▶ What this task involves
Copy out each line of the material in which the word "label" appears.

▶ Materials provided
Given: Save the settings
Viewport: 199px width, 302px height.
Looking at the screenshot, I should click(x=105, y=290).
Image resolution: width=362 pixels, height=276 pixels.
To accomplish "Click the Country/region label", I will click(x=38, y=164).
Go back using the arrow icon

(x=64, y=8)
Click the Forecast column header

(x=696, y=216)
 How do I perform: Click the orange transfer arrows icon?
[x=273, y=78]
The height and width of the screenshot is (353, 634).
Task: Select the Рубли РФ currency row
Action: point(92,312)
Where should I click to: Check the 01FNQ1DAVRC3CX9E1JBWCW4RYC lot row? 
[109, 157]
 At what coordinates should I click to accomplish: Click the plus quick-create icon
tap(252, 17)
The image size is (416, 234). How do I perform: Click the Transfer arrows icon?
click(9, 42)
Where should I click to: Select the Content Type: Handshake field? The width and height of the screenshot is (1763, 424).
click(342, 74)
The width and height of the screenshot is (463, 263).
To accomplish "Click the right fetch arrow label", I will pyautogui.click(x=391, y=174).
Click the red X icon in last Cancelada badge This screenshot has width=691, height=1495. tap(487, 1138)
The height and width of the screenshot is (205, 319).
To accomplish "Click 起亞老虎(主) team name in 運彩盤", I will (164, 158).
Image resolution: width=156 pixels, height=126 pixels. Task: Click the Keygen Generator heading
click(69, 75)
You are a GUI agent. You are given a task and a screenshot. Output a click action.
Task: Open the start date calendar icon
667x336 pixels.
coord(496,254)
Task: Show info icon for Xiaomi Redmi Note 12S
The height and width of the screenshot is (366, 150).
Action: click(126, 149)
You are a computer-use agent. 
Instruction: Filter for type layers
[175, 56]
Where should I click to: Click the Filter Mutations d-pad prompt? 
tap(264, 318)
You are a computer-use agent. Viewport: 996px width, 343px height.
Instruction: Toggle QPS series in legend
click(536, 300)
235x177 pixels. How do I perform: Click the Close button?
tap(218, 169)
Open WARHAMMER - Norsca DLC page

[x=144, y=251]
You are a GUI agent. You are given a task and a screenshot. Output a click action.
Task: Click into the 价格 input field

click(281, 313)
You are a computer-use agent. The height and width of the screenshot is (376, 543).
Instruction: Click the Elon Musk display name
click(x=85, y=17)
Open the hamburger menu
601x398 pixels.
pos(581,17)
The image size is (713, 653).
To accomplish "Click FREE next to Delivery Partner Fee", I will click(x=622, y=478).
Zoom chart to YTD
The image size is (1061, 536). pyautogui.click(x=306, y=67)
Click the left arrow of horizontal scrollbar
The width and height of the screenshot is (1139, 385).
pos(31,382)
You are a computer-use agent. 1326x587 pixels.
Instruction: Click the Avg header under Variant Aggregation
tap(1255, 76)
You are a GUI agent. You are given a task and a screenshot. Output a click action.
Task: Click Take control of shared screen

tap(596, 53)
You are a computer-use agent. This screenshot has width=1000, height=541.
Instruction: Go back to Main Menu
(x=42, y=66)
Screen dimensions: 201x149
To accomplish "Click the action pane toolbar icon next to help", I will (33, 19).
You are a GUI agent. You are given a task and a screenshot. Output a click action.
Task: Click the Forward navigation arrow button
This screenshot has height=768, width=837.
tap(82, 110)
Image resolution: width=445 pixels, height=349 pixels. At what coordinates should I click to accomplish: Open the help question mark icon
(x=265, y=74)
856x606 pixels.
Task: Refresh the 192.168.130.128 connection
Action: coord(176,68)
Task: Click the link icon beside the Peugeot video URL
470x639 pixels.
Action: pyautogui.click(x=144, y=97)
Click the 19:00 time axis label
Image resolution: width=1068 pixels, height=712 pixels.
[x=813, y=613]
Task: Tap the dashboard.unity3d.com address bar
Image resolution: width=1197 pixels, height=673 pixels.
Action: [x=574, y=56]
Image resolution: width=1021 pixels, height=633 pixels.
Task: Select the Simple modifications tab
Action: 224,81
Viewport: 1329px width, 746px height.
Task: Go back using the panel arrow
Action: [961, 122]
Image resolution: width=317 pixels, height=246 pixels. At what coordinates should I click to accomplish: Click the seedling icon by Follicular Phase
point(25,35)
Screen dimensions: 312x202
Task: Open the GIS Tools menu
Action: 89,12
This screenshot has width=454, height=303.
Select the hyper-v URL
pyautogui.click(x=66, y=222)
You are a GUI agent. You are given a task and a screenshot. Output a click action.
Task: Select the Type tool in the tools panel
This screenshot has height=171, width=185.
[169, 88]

▶ Exercise answer
To accomplish "Click the Country/region label", I will click(x=38, y=164).
To accomplish "Click the right fetch arrow label", I will pyautogui.click(x=391, y=174).
Click the 19:00 time axis label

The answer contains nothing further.